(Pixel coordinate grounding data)

*** Begin section ***

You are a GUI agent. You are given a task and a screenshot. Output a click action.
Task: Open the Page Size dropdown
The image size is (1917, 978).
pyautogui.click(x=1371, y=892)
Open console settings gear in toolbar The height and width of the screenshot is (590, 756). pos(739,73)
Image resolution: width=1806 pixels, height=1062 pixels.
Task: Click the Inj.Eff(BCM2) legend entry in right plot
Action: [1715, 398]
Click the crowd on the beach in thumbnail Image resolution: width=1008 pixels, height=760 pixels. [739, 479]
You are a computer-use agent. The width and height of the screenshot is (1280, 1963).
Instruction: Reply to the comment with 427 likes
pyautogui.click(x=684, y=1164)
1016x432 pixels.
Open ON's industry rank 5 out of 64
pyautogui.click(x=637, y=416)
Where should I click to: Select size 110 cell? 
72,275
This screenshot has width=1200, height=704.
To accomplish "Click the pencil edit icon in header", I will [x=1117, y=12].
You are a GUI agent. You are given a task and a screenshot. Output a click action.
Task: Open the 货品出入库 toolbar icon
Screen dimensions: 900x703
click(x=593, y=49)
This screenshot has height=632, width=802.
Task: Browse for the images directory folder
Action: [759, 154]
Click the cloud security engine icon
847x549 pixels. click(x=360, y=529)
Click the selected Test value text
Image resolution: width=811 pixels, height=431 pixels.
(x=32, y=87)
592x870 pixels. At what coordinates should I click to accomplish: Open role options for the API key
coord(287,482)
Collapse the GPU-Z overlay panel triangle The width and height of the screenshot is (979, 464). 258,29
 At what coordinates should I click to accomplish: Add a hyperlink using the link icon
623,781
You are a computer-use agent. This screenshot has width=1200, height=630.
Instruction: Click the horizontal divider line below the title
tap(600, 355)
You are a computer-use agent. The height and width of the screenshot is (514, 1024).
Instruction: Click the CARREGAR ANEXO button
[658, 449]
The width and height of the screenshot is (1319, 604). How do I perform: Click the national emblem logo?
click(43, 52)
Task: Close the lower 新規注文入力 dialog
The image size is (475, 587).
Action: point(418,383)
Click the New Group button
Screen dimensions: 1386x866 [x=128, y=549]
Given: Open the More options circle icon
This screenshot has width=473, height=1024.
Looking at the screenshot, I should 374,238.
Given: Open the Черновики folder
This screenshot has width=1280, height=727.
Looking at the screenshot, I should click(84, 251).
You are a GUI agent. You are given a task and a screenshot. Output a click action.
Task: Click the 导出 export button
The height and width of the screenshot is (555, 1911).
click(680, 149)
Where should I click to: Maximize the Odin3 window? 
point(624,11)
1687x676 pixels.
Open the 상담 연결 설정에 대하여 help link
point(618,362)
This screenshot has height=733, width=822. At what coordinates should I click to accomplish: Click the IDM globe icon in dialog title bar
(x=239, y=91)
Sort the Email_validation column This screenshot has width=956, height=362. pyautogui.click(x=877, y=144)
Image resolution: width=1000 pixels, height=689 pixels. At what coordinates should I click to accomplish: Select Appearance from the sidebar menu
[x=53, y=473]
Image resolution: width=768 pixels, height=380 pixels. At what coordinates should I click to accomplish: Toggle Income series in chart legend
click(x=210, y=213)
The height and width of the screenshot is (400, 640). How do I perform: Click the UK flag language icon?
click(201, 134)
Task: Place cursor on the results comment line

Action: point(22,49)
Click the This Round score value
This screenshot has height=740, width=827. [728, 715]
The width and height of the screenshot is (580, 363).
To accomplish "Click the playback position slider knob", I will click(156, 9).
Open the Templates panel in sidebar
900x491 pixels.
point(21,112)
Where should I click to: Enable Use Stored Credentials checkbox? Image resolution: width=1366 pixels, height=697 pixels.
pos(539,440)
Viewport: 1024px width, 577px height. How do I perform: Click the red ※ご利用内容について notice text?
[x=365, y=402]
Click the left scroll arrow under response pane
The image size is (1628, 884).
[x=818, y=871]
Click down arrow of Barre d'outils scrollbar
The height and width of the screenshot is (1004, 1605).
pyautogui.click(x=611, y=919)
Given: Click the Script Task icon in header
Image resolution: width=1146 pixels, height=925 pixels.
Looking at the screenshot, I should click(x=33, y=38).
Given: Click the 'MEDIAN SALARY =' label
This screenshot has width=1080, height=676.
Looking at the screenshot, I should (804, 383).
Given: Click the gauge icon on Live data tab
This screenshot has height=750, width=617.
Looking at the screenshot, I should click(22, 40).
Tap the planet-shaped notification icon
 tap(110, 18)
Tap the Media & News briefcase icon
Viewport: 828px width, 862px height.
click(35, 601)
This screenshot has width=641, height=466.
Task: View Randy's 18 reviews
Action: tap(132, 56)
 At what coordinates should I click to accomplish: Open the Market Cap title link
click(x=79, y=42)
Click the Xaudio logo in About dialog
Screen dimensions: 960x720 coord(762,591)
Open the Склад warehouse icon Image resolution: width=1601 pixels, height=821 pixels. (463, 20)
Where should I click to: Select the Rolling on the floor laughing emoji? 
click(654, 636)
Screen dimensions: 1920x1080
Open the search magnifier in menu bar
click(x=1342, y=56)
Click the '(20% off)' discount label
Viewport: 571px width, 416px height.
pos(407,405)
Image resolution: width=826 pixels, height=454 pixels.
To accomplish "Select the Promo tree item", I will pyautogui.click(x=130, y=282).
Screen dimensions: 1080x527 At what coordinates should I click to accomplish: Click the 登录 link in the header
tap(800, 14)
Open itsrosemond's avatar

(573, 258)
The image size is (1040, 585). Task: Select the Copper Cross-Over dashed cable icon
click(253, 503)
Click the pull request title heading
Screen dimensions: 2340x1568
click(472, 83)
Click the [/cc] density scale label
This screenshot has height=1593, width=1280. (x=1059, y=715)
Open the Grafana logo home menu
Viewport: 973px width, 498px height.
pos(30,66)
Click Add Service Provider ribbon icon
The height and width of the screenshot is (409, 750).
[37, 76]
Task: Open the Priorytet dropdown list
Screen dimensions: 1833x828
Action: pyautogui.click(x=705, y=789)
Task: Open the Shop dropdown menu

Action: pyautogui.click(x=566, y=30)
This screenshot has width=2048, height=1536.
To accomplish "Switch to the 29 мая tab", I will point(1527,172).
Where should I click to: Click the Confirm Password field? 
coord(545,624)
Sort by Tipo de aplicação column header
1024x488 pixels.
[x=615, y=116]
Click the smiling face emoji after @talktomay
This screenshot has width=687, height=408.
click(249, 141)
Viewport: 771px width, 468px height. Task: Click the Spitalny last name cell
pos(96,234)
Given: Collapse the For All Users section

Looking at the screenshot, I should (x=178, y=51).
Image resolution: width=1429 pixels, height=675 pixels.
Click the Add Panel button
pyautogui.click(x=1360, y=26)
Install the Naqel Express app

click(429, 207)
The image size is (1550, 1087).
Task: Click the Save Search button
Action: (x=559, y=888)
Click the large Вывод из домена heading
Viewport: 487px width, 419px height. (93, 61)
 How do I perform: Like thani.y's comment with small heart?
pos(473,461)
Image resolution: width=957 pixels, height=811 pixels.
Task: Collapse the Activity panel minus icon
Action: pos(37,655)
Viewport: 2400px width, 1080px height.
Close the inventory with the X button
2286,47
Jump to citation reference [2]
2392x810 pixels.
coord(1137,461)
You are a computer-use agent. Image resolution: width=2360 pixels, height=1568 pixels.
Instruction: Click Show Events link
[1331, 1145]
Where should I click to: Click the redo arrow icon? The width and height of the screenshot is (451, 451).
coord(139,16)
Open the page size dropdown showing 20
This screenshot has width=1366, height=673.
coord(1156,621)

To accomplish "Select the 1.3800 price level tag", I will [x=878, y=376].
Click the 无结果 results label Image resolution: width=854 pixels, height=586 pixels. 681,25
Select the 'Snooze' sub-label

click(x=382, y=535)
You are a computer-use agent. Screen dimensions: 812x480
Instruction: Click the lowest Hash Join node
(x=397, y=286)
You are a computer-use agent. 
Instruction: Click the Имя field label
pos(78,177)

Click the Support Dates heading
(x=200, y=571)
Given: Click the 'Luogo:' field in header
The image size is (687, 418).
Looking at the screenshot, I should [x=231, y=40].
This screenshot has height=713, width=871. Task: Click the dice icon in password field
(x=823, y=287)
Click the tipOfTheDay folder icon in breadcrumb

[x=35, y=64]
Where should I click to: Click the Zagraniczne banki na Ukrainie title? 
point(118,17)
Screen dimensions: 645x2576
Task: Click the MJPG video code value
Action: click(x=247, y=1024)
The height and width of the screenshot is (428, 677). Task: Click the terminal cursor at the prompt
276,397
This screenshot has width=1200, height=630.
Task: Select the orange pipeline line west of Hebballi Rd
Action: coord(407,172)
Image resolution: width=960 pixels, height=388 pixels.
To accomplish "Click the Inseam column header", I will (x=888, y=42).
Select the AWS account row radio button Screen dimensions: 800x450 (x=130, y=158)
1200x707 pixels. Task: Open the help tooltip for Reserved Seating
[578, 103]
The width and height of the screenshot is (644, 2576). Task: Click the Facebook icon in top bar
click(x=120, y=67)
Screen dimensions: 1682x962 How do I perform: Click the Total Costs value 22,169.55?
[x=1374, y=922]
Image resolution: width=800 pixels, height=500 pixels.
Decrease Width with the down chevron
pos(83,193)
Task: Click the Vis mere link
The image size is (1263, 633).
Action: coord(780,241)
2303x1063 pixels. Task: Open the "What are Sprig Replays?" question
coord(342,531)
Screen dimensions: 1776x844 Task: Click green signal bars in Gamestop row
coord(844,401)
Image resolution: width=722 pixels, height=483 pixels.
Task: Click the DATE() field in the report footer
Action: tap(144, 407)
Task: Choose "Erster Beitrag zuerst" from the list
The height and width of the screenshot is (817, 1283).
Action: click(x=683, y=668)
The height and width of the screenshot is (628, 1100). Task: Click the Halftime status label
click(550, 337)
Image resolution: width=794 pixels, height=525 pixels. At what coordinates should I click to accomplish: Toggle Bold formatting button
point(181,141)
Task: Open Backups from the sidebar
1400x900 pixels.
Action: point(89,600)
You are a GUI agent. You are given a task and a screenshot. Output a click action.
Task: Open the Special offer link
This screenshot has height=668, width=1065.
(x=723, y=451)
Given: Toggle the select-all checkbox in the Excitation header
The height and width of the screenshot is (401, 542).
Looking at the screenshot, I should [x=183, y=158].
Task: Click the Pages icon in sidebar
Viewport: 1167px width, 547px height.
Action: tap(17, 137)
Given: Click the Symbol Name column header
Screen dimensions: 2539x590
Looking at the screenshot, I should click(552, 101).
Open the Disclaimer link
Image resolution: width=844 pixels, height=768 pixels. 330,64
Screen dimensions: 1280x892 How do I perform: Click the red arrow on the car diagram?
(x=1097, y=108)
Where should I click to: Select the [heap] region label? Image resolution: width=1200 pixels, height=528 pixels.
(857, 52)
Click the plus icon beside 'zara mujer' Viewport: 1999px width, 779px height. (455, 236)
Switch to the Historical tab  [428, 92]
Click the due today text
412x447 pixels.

*** End section ***

▶ _What the exercise asks_
From the entries above, copy every line where the word "list" shows up.

▶ _Answer to this exercise_
Task: Open the Priorytet dropdown list
Task: Choose "Erster Beitrag zuerst" from the list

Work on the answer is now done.